__Reading passage__:

[spectre] Arundhati Roy: The Algebra Of Infinite Justice:briefing the Briefing?
Lorenzo Taiuti
md3169@mclink.it
Mon, 15 Oct 2001 10:32:44 +0200
Dear Benson
the "wonderful piece of thought" still stands so even after your critics.
Because Arundhat Roy she is just re-writing ( and very well) a compendium
of many years of progressive thought, at least fitfy years, face to the
world equlibrium and new wars outbursts.
But my message was not only that.
And it seems to me that you focused only on a part of it.
By recognizing the basic and classic quality of her writing ( and connecting
it with an important part of Sontag's interview) i was putting in a few
doubts.
1) The necessity of a further proceeding from those basic positions.
2) The necessity of recognizing the different quality of the new terrorists
face to the classic figures of revolutionary leaders (Guevara, Mandela,
Arafat...) and their not beeing expression of a people, but at most an
immaginary projection of a huge malaise.
And i quote from my previous message:"But the problem with what is going on
now is that we do not face a terrorism
that is only provoqued by the old mistakes and horrors of american foreign
policy.
The terrorists we are facing are not Guevara, Mandela, Arafat, etc...the
popular heroes representing the needs of their own people.
They represent particular power groups of people convinced of the
superiority of their own culture and obsessed by the inferiority of their
power to buy.
Their culture (Taleban) for instance is based on repression of all cultural
and psychological needs we consider basical for individual life and living.

A block of data:
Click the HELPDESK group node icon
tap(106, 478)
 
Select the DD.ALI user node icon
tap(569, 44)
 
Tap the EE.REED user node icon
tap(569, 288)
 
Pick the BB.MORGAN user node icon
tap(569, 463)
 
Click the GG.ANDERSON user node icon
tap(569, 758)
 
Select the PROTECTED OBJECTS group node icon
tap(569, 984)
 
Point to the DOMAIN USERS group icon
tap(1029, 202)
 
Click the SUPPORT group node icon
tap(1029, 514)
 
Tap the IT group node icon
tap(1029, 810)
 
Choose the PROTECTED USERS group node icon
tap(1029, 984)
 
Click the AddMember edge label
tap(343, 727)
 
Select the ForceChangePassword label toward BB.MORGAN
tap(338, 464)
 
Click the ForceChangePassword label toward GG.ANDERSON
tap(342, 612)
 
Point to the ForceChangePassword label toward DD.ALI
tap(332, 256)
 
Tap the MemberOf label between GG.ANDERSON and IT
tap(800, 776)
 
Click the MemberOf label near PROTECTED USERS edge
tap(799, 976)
...
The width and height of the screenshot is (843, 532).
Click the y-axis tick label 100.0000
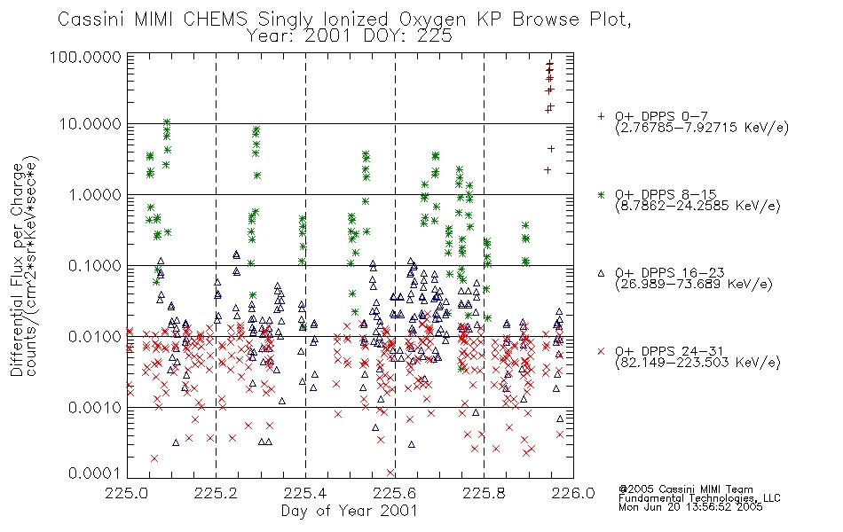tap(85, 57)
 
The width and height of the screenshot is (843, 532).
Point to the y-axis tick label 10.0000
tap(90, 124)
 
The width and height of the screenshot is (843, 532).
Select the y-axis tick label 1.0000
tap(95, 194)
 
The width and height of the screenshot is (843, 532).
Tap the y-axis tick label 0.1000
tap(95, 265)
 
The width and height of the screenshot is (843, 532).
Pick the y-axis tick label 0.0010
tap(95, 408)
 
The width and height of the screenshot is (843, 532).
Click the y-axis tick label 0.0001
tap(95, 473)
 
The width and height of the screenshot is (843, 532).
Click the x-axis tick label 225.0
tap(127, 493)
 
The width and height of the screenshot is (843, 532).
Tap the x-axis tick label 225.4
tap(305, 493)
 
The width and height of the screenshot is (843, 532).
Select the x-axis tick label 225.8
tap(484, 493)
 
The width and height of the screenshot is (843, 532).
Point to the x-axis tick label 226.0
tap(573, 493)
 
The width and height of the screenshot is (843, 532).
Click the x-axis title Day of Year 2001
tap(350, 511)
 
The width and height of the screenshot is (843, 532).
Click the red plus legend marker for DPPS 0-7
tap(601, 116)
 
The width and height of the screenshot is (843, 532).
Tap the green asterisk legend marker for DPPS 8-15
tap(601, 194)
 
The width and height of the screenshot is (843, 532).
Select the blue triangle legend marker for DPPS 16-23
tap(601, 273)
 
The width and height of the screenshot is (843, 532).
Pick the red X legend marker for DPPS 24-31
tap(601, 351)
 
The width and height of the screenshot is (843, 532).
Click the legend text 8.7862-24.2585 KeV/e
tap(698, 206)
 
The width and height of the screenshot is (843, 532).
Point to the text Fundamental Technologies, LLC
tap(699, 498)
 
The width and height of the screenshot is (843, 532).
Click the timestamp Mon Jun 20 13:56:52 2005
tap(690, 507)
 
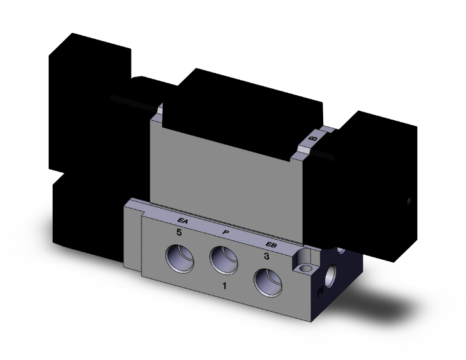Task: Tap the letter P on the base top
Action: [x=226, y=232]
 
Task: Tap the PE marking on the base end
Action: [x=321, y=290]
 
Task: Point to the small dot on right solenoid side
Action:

__Given instruction A__: List every row above that contains the word "Select", treating uppercase and lowercase as different.
__Given instruction B__: Pick up the mailing-list message on terrorism and the new wars right after its final sentence and write the passage that follows.

__Task result A__:
Select the DD.ALI user node icon
Select the PROTECTED OBJECTS group node icon
Select the ForceChangePassword label toward BB.MORGAN
Select the y-axis tick label 1.0000
Select the x-axis tick label 225.8
Select the blue triangle legend marker for DPPS 16-23

__Task result B__:
The terrorists are not symbolic representations of all wrongs happened
between west and the World.
They are doing their own thing.
So Arhundati Roy says again what all the socio/cultural movements have been
sayng in the last fifty years.
Different global politics.
Different relatonships between rich west and poor societies.
Did we ever stop to say that?
Has jurgen Habermas recently said "...war cannot be the exclusive answer,
even if it presents itself as a necessity..."
It seems to me that i made clear a complex point of view, not to be defined
as an a-critic acceptance of Roy article.
Don't brief the brief messages we send.
Ciao
Lorenzo Taiuti
----- Original Message -----
From: "Michael Benson" <michael.benson@pristop.si>
To: <spectre@mikrolisten.de>
Sent: Sunday, October 14, 2001 11:16 PM
Subject: Re: [spectre] Arundhati Roy: The Algebra Of Infinite Justice
> I agree with most of what Taiuti wrote -- except the "wonderful piece of
> thought" part.
>
> There's a fundamental(ist?) problem in listing all the many, and certainly
> by me admitted, crimes committed by US foreign policy and multinational
> capitalism in all these many years -- Bhopal being one of them,
certainly --
> and then using that to rationalize or even justify the slaughter of 5,000
> innocents. Which is what Arundhati Roy does in that "wonderful piece of
> thought." It's equivalent to saying that the injustices of Versailles
> produced German 'behavior' from 1933-45, the bombing of Cambodia by the
> United States produced Pol Pot, or the centuries of Ottoman control of the
> Balkans produced Srebrenica.
>
> The Versailles Agreement, it is widely agreed, was cruelly unjust towards
> Germany. Does this let Hitler, Himmler, the SS, etc., off the hook?
>
> The bombing of Cambodia was a war crime, and I firmly believe that Henry
> Kissinger should be in the cell next to Milosevic at the Hague. Does this
> justify the genocide Pol Pot committed against his own people, or in any
way
> take away the culpability of the Khmer Rouge?
>
> The Ottoman domination of the Balkans, which forcibly incorporated Serbia
> into an empire controlled from Constantinople, produced high body counts
and
> also resulted in the conversion of certain populations of Balkan Slavs to
> the Islamic faith. Did this justify Serbian massacres of Bosnian Moslems
in
> the 90's?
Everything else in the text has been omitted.